4- Server With a Persistent Storage
The least cost-effective but the most flexible option is to introduce a database into the equation. All the Airtable data goes to the database, where retrieval is easy and quick.
Its most significant benefit is the ease of use and flexibility, with proper database schema and indexing in place for faster and easier data retrieval. Its drawback is the additional infrastructure cost plus the need to maintain schema for Airtable to database mapping.
Unlike the previous methods, where the server or a script takes action to retrieve the Airtable data, using the database as a persistent storage layer, we now have two options to load/sync data to the database, both with their own pros and cons.
i) Use Sync Script to Add and Update the Database
The first method is the same regarding the direction of the data flow and who initiates the process. The dedicated script starts the sync process, calling the Airtable APIs to fetch the data, processing it, and storing it in the database.
- Sync data is handled in bulk. We take the whole table data from the Airtable and update the database table or collection. It’s essentially emptying the table and refilling it with all the records.
- The pro mentioned above is also a con. We must add, update, or delete all the records during the sync process, as we take the whole Airtable data in bulk. The best we can do is restrict the data to be processed based on the timestamp on the Airtable table.
ii) Use Airtable Scripts to Send Data to Your Server and Update the Database
The control is inverted. You write a script on Airtable that sends the data of the whole table or one record to your server on the API you’ve exposed for this purpose. You receive the payload and update the database with the latest record/table data.
- The responsibility of the server is reduced. It will be informed by the Airtable when to update the data on its end. It could be several times a day or once a month; the server doesn’t need to care.
- In addition to the server and database, you must keep scripts and their logic on Airtable.
- You rely on the data-entry person using Airtable to update the backend database whenever things are ready. Forgetting that will mean stale data on the database.
- In the case of bulk table sync, the same drawbacks are there as in the first case.
- You need to secure Airtable from unwanted access. A person with the access to your Airtable can intentionally or unintentionally corrupt Airtable and database data.
- You also need to ensure that the API for data sync only entertains calls made by the Airtable script, or else anyone could overwhelm the API or corrupt the data.
Conclusion: Who’s the Winner?
Depending on your requirement, the above methods offer options from quick and cost-effective to slow and expensive. Remember that quick and slow here mean the development and validation time rather than the efficiency or flexibility of your solution. Fast implementation is best for validating things but is inefficient in the long run. These are the tradeoffs you need to discuss before choosing any option.

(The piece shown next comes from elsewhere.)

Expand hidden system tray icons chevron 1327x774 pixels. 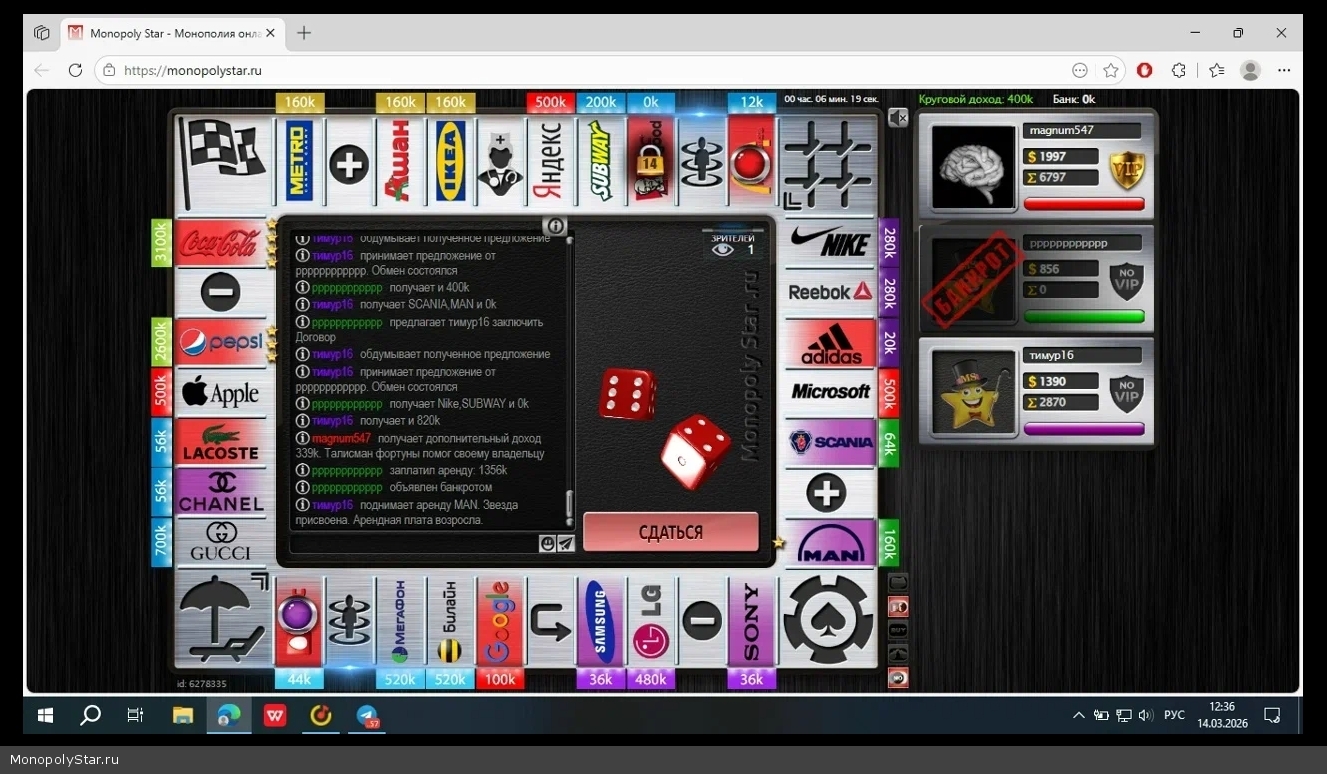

The long-term and the most flexible solution of the lot is the one with a full-fledged database. However, setting up the infrastructure does take time, not to mention the time it needs to reach confident decisions such as the selection of SQL or NoSql database, plus the flavor of it.
The middle ground is the introduction of a cache store like Redis. The data is more loosely stored in this case than in any schema-based database. But it’s still better than relying on the backend servers to keep in-memory data, which is more volatile and coupled.
The most cost-effective solution is using the Airtable existing APIs directly. However, the limiting factors are over-reliance on the services of Airtable and keeping the calls under their 5 requests per second rate-limiting, irrespecitive of your price tier.